Claiming that Armenia was the first state to adopt Christianity, the Armenians are displaying the monuments belonging to the Albanian church as the monuments of Armenian church.
For example, cross stones found in ancient Albania are being demonstrated as Armenian khachkars at the exhibition. However, the spread of Christianity among the Armenians later than Albanians is one of the facts that frustrates the Armenians’ desire to present ancient Albanian cross stones as Armenian khachkars. Evidences of early spread of Christianity in the Caucasian Albania are reflected in the works of Albanian historians (Moisey Kalankatuyski, Mkhitar Gosh), as well as in Armenian Catholicos Abraham’s letter to the Caucasian Albanians. The text is about the confrontation of Albanian Apostolic Church and Armenian Grigoryan Church as dyophysite and monophysite. “Armenians converted to Christianity in the 43rd year with the Greek history 270 years later than Albans”. (Kalankatuyski, II, 47) This information is valuable because of the exact time of Armenians’ converting to Christianity. 43 plus 270 is 313. This is the date of the Edict of Milan, which confirmed freedom of religion and faith in Rome. Armenians received Christianity in that period when they became vassals of Roman Empire. And the history of the Armenian Grigoryan Church (as well as Khachkars) started from that period.

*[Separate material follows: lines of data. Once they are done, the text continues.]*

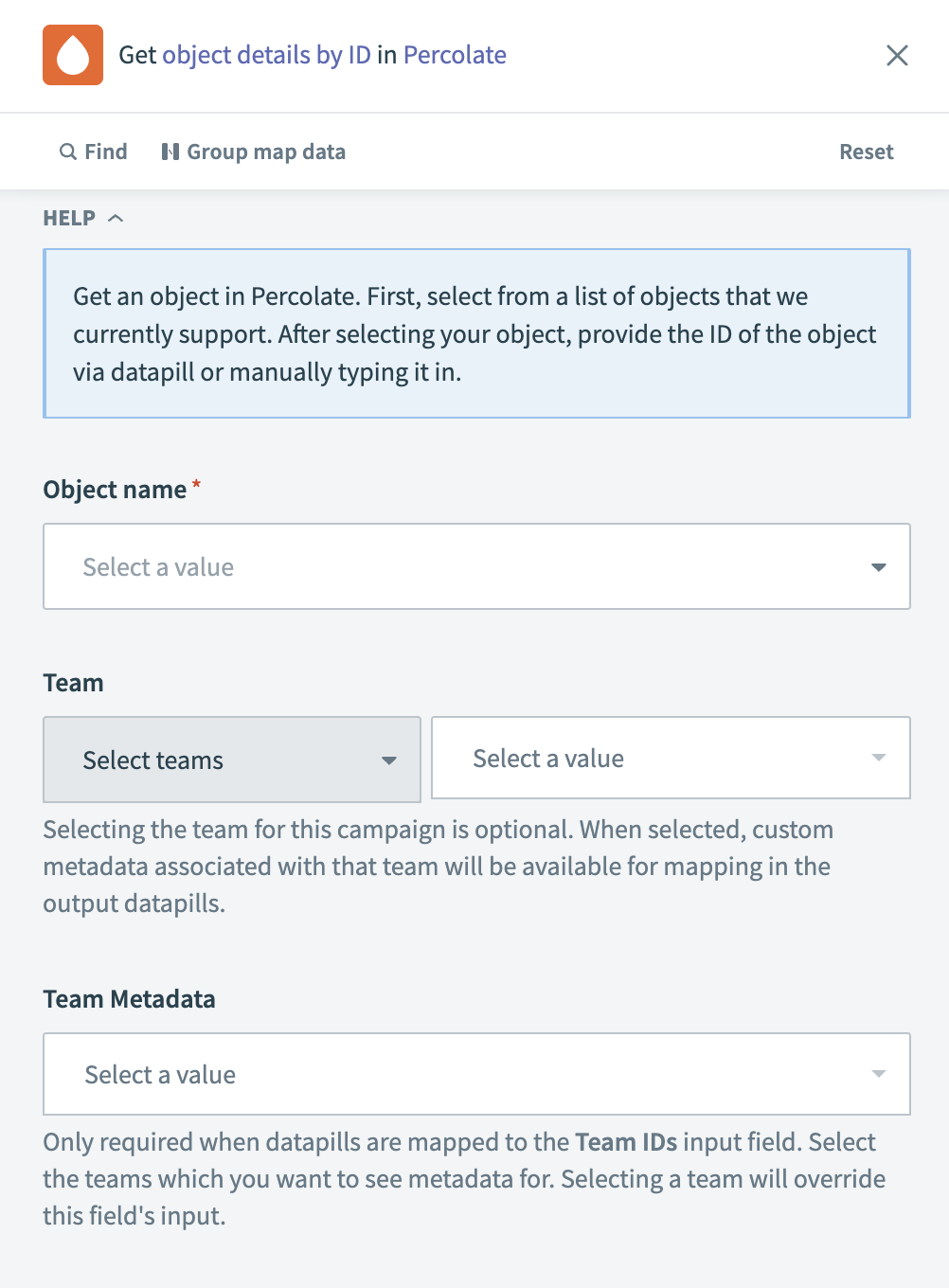Click the Object name dropdown arrow
Viewport: 949px width, 1288px height.
tap(879, 566)
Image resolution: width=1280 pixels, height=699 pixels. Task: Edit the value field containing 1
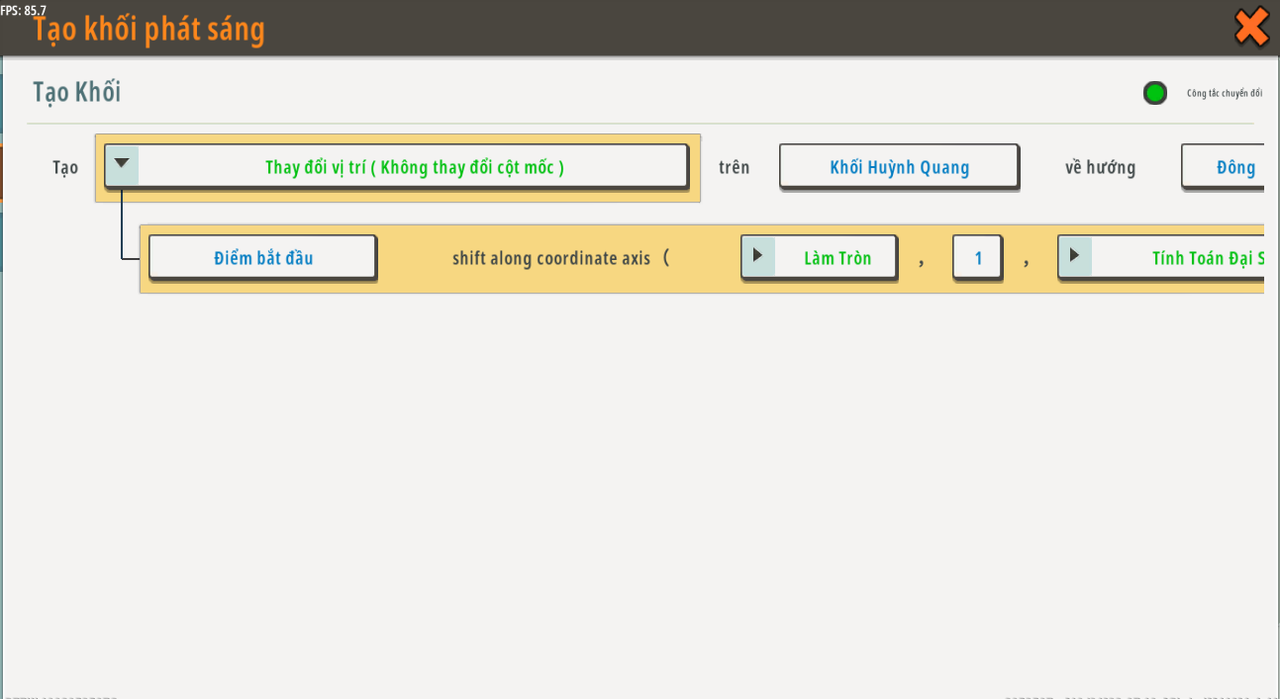pyautogui.click(x=978, y=258)
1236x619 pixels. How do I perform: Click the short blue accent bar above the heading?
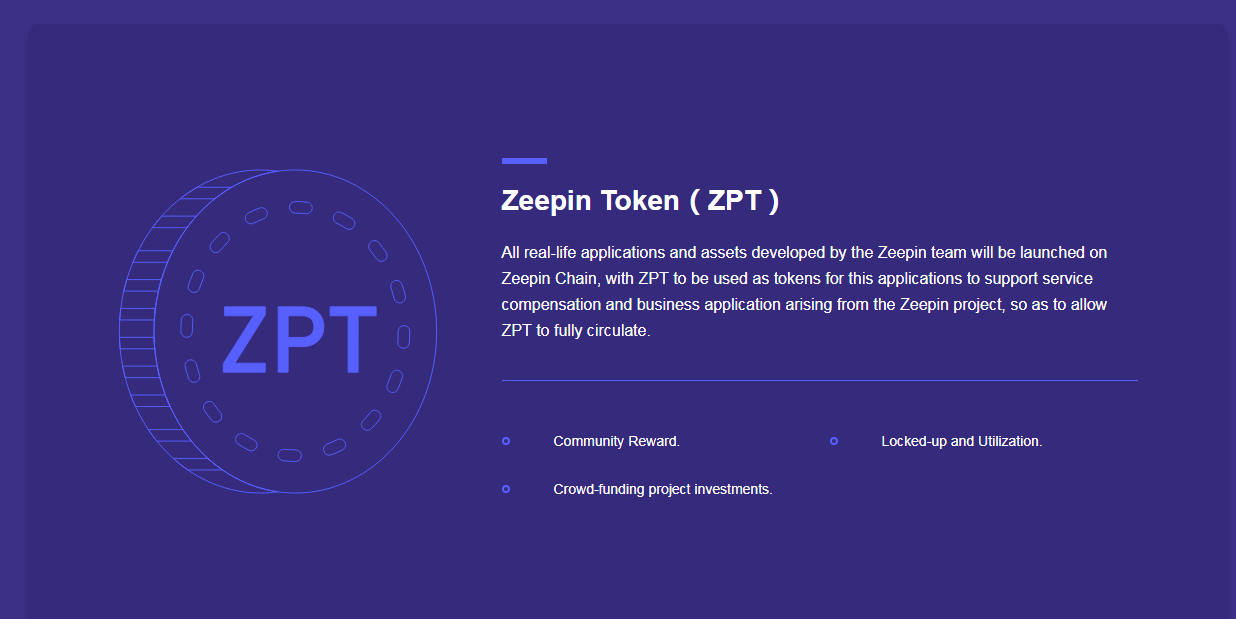click(x=524, y=160)

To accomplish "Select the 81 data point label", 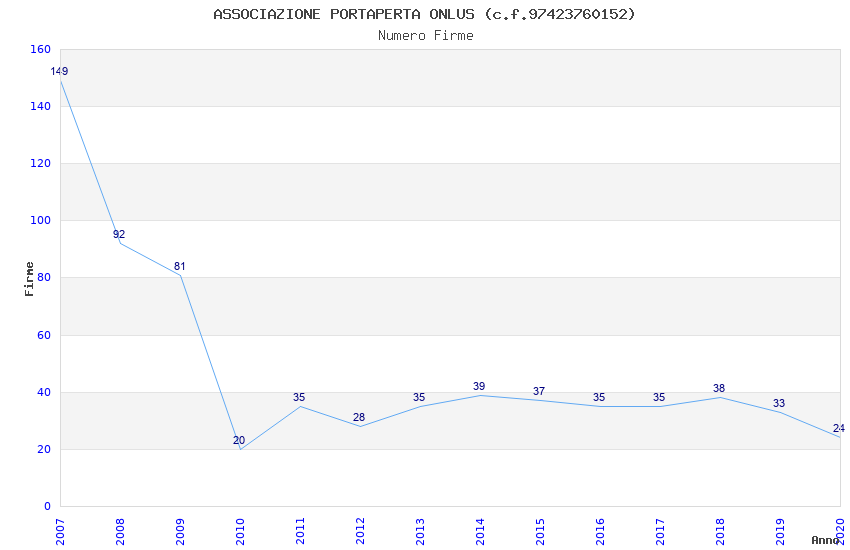I will coord(180,267).
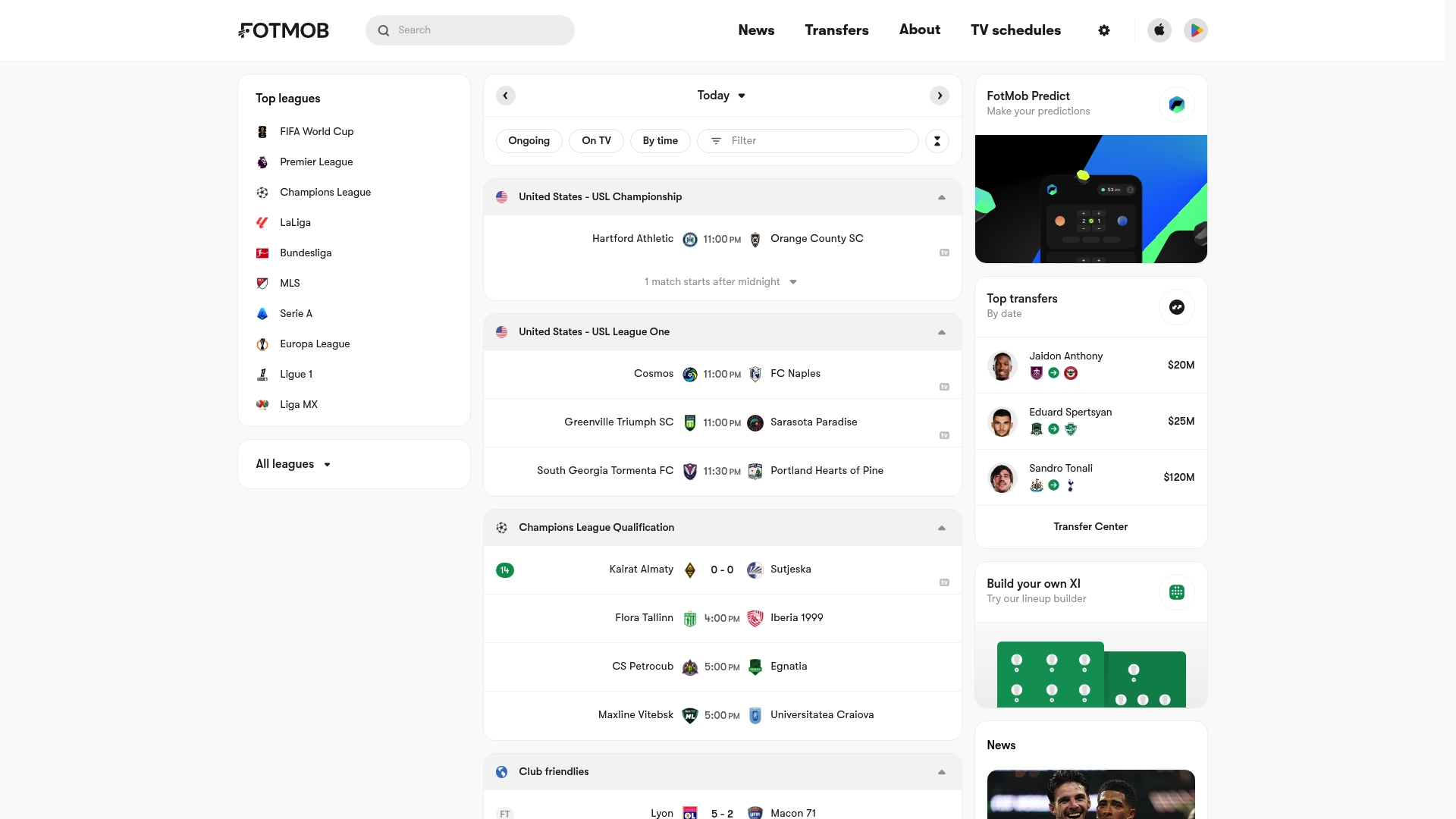The width and height of the screenshot is (1456, 819).
Task: Expand matches starting after midnight
Action: (x=720, y=282)
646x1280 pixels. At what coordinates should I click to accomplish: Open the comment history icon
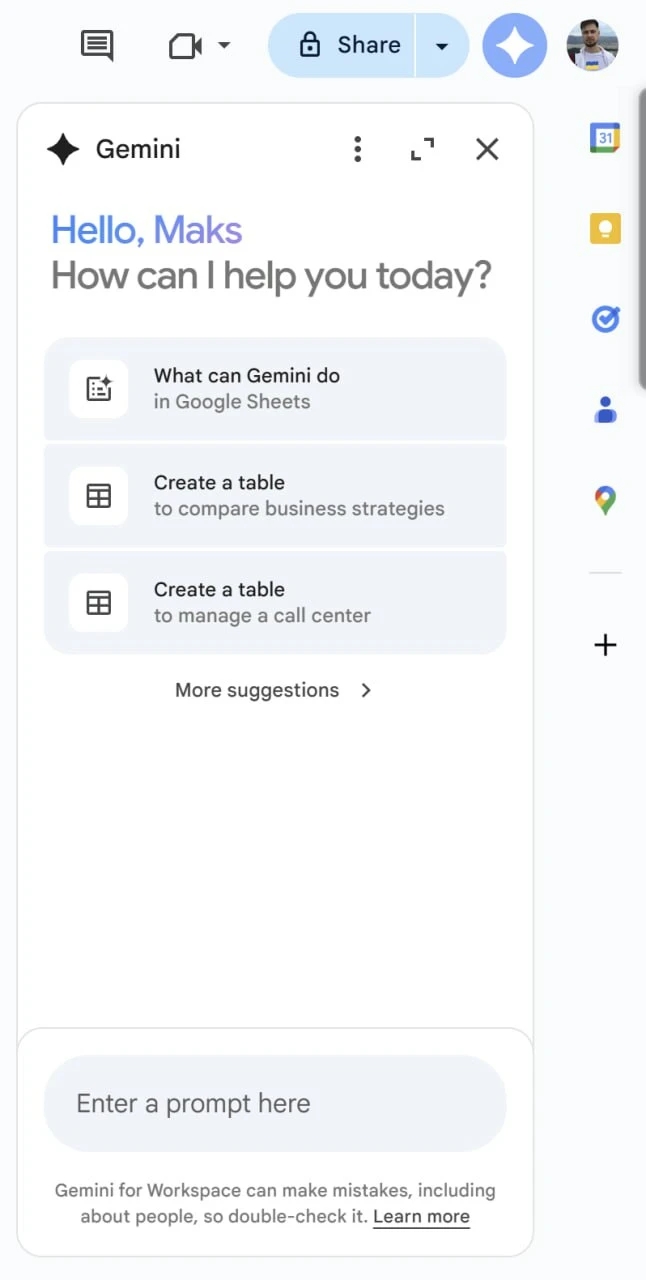point(97,45)
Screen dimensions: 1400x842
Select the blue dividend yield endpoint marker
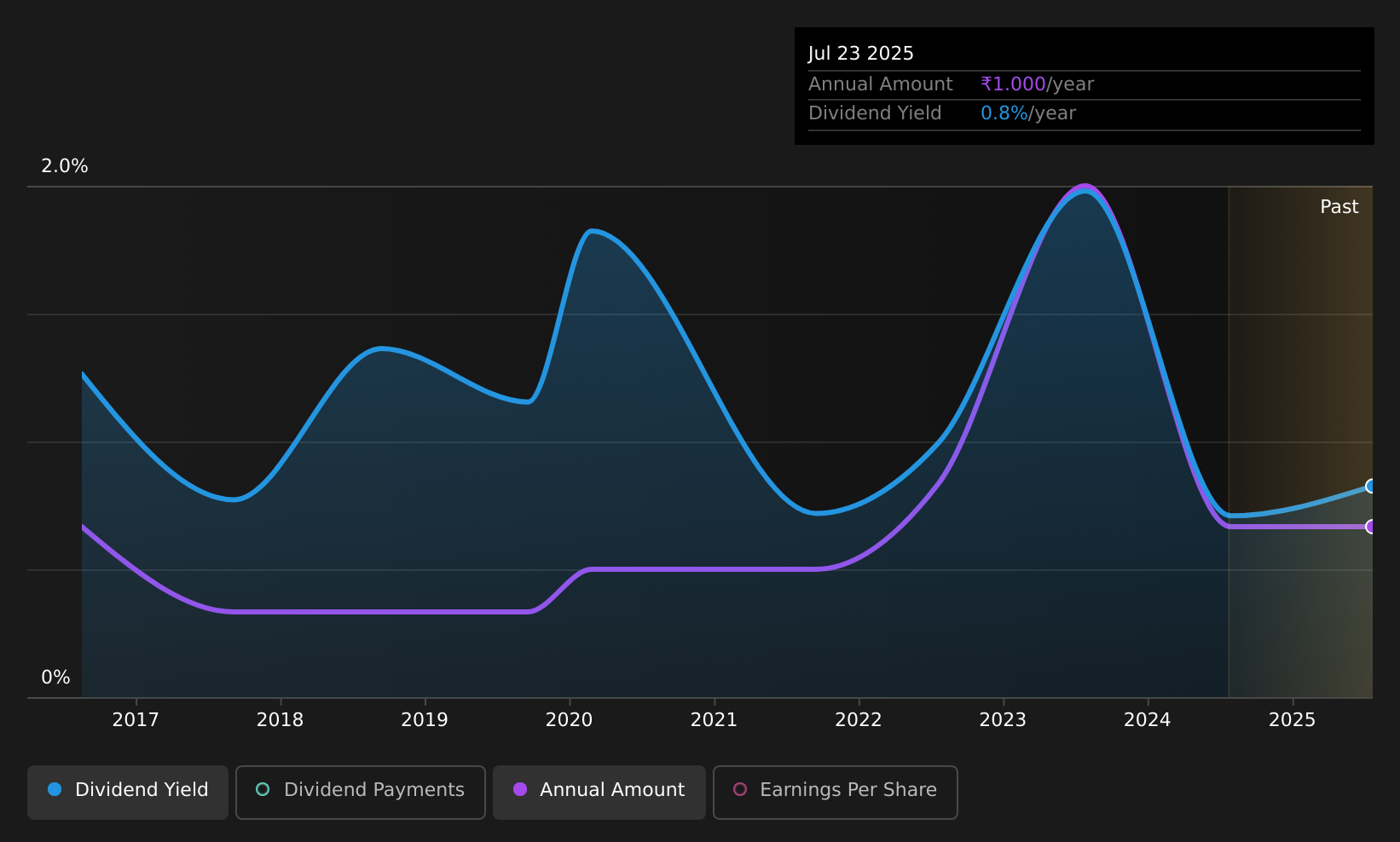coord(1371,486)
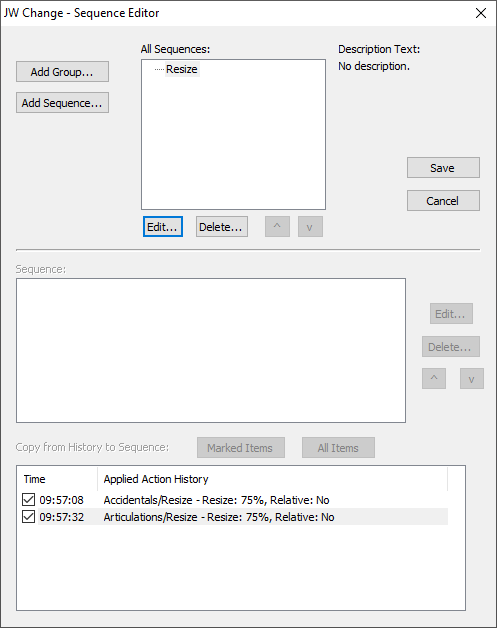497x628 pixels.
Task: Edit the selected sequence in All Sequences
Action: (163, 227)
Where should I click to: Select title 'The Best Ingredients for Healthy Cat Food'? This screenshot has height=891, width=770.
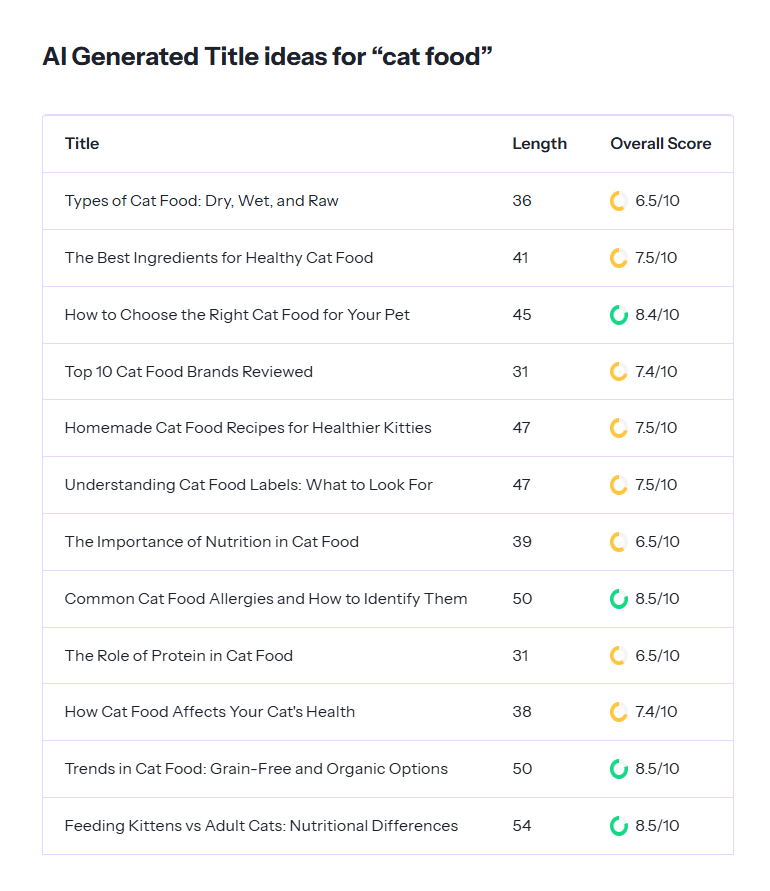tap(219, 258)
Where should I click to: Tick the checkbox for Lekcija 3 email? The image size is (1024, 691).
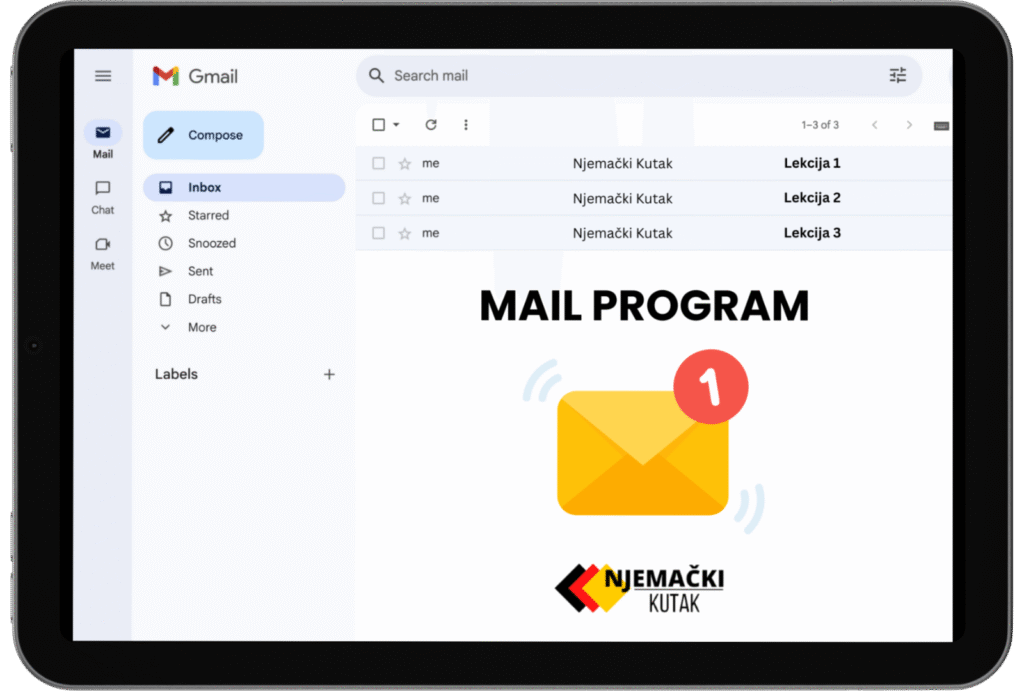tap(378, 233)
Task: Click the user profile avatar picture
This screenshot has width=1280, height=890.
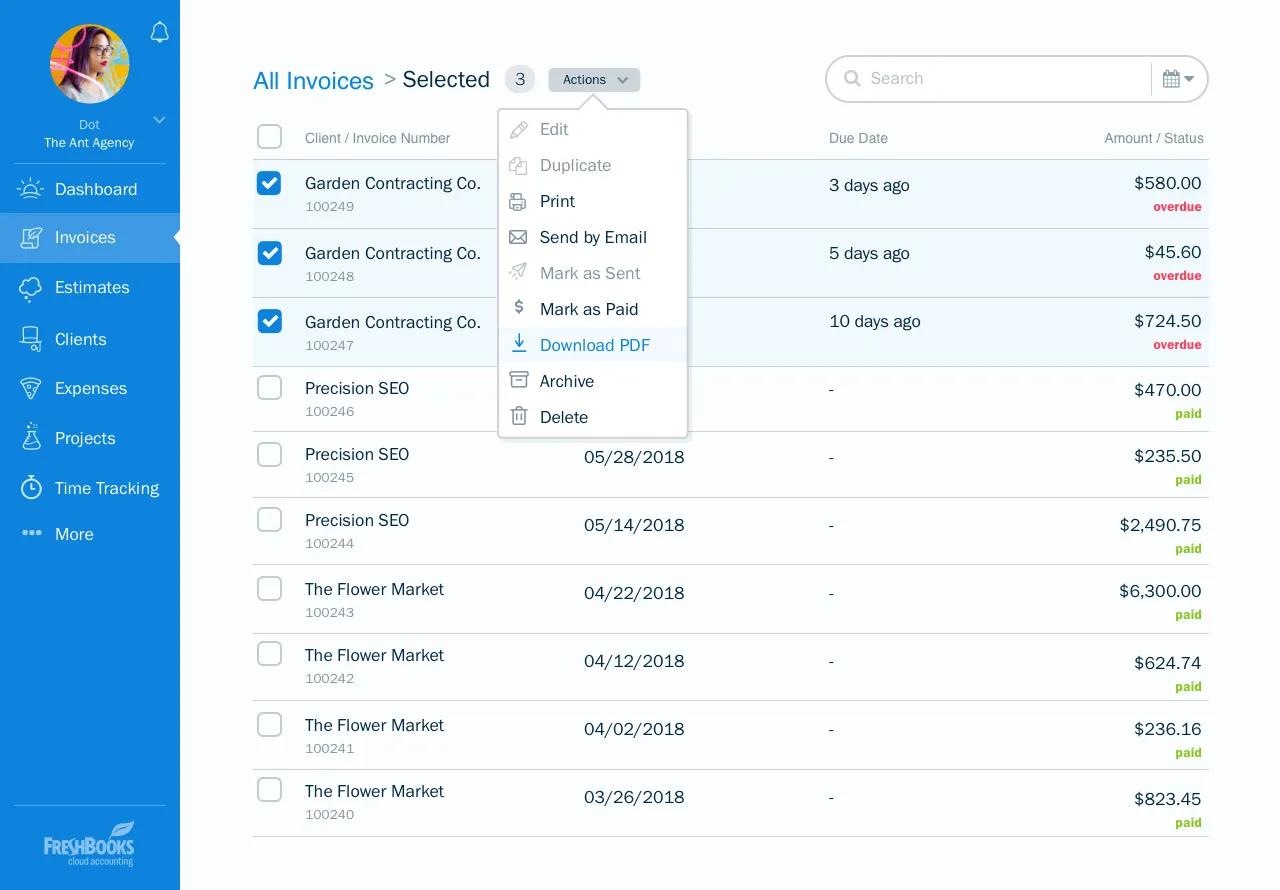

Thus, cross stones belonging to the mid-4th century were impossible to be belonged to the Armenians at least because of the fact that Armenians didn’t convert to Christianity in that period and they couldn’t have any khachkars. Generally, it is absurd to find any Armenian khachkar in any region of the Caucasus till late 15th century. Because, it is not known whether Armenians compactly inhabited in any region of the Caucasus.
However, Armenia’s exhibition shows that the khachkar stones belong to the second and third centuries and subsequent periods.
Armenians also display carpets that have been allegedly woven in “Artsakh” in the end of the 19th century. It is doubtful those carpets were woven in the territory of Nagorno-Karabakh.
Moreover, among the exhibits are “Artsakh” women costumes as well. Thus, Armenians try to bring to the attention of the Russian public that ancient Azerbaijani land Karabakh which they called “Artsakh”, belongs to them
The opening ceremony of “Armenia: Legend of Existence” exhibition which took place on March 11 was attended by Ministers of Culture of Russia and Armenia.
Armenian President Serzh Sargsyan, who was on a visit to Moscow on March 10-11, also visited the exhibition.
In the exhibition that will last three months until June 13.